[TASK BRIEF]
Report all lines below with the word "target".

[Data items]
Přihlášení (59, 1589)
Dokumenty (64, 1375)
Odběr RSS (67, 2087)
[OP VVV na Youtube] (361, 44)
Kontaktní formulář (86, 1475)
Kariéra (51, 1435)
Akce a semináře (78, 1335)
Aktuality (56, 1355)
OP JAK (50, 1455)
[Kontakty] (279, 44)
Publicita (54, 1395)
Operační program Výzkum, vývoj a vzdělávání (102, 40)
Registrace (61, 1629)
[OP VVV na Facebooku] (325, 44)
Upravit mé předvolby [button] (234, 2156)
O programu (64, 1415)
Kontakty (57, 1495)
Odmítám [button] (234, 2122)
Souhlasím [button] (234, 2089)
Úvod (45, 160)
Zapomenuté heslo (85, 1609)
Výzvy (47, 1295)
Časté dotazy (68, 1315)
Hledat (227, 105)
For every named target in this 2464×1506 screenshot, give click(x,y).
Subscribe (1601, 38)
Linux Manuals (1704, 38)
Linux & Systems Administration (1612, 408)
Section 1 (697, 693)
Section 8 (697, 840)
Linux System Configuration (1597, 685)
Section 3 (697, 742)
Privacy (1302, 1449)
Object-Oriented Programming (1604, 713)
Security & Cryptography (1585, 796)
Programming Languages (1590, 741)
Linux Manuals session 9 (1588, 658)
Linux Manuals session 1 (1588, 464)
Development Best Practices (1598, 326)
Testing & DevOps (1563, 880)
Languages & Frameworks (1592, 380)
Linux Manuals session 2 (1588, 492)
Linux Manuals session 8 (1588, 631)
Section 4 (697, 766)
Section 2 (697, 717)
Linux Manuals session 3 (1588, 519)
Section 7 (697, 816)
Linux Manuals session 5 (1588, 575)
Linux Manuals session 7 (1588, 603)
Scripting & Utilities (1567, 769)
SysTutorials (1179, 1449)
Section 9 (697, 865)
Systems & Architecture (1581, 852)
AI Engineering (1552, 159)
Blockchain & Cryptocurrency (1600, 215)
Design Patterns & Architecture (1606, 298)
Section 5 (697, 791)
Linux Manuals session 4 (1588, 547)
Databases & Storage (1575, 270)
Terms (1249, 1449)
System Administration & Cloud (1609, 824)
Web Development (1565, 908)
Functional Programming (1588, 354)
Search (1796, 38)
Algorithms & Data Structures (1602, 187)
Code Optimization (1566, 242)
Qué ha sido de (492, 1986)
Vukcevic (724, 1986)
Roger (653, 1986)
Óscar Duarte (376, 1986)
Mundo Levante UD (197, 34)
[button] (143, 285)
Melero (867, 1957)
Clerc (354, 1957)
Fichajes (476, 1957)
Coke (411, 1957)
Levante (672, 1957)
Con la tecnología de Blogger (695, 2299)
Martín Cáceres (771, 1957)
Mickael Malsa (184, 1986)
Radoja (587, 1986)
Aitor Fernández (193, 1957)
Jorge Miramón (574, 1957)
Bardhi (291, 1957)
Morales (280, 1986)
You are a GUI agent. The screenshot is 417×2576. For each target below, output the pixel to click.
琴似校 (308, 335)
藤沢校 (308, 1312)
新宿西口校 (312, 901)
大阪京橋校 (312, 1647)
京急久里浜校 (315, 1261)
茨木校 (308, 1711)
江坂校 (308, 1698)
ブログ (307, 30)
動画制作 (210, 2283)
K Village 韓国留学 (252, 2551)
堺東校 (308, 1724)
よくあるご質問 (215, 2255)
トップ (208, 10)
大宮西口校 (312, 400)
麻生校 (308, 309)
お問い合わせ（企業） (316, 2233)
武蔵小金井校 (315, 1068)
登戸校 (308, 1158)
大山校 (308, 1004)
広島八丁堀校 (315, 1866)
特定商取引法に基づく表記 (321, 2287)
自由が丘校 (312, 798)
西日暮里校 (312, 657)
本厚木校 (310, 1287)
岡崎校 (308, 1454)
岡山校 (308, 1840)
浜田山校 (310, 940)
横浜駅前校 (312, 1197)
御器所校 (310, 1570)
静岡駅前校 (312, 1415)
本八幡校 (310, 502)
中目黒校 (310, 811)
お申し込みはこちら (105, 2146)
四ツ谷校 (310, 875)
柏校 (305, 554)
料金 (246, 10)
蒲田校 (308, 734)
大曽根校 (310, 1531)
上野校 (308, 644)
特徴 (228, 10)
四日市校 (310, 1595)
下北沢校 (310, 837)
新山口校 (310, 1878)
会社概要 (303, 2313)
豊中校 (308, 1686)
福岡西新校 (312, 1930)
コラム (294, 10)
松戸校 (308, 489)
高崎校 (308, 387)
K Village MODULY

[RESULT OF THE EXERCISE]
For every named target in this 2464×1506 screenshot, give click(x,y).
You are a GUI agent. The screenshot is 417×2576. For each target below, output the pixel to click.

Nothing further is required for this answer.